TASK TO CARRY OUT =
After locating the line that holds "Task: Run the App checker stethoscope icon", copy that line and all that follow it word for word through the end of the data, with no pictures.

EXTRACTED ENTRIES =
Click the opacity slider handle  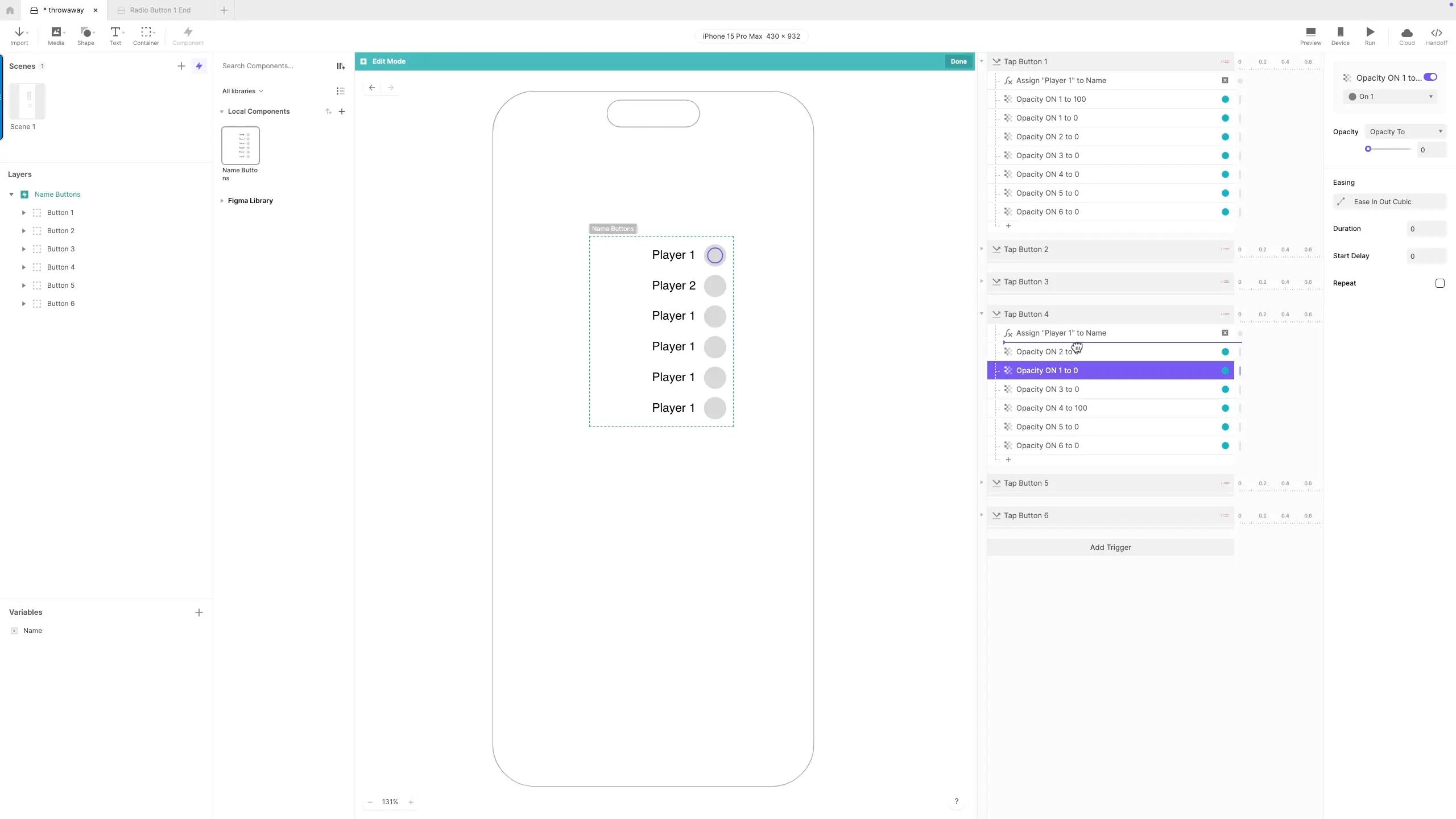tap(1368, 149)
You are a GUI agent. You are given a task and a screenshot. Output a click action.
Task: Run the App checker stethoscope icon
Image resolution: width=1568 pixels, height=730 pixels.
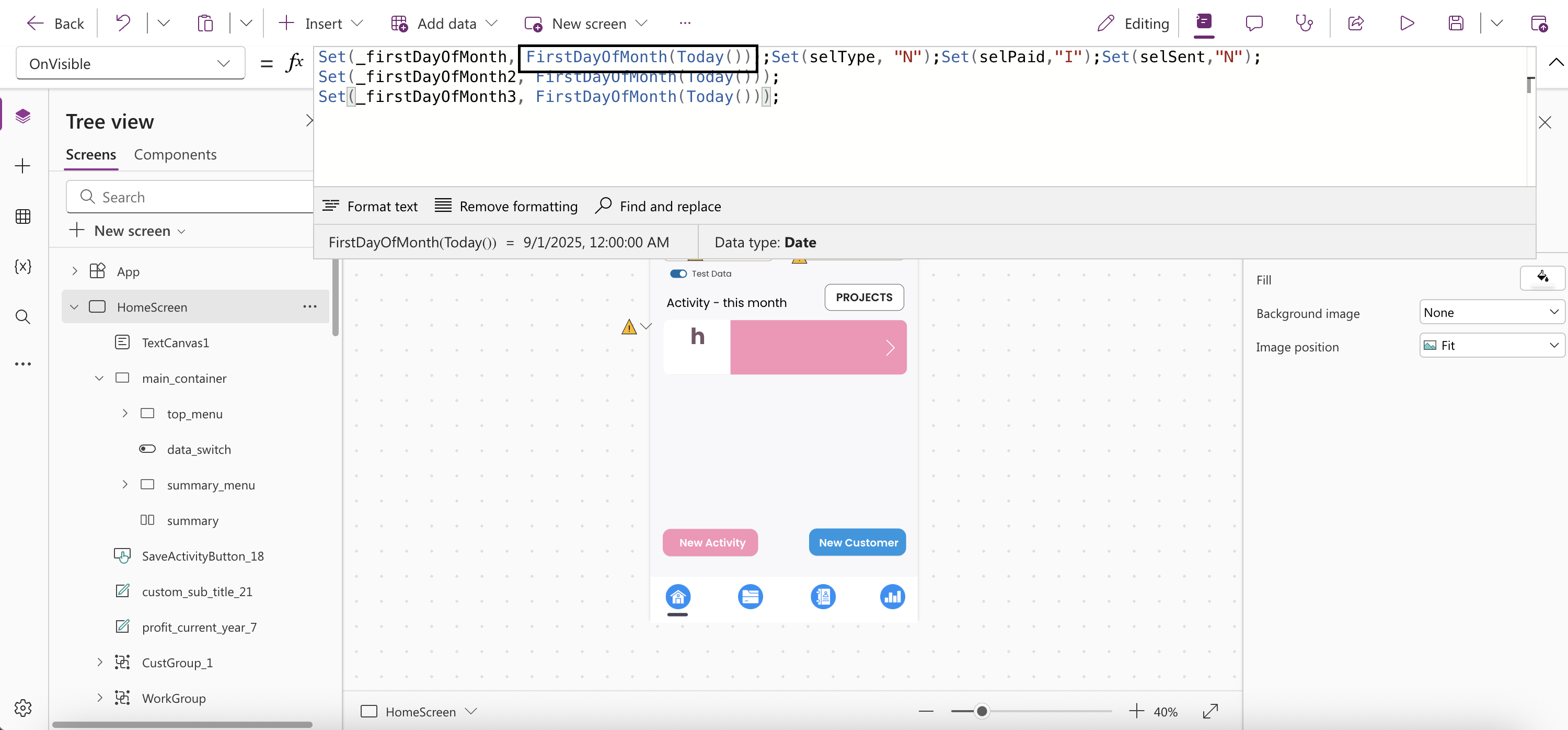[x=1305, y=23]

REPLY =
Task: Run the App checker stethoscope icon
Image resolution: width=1568 pixels, height=730 pixels.
[x=1305, y=23]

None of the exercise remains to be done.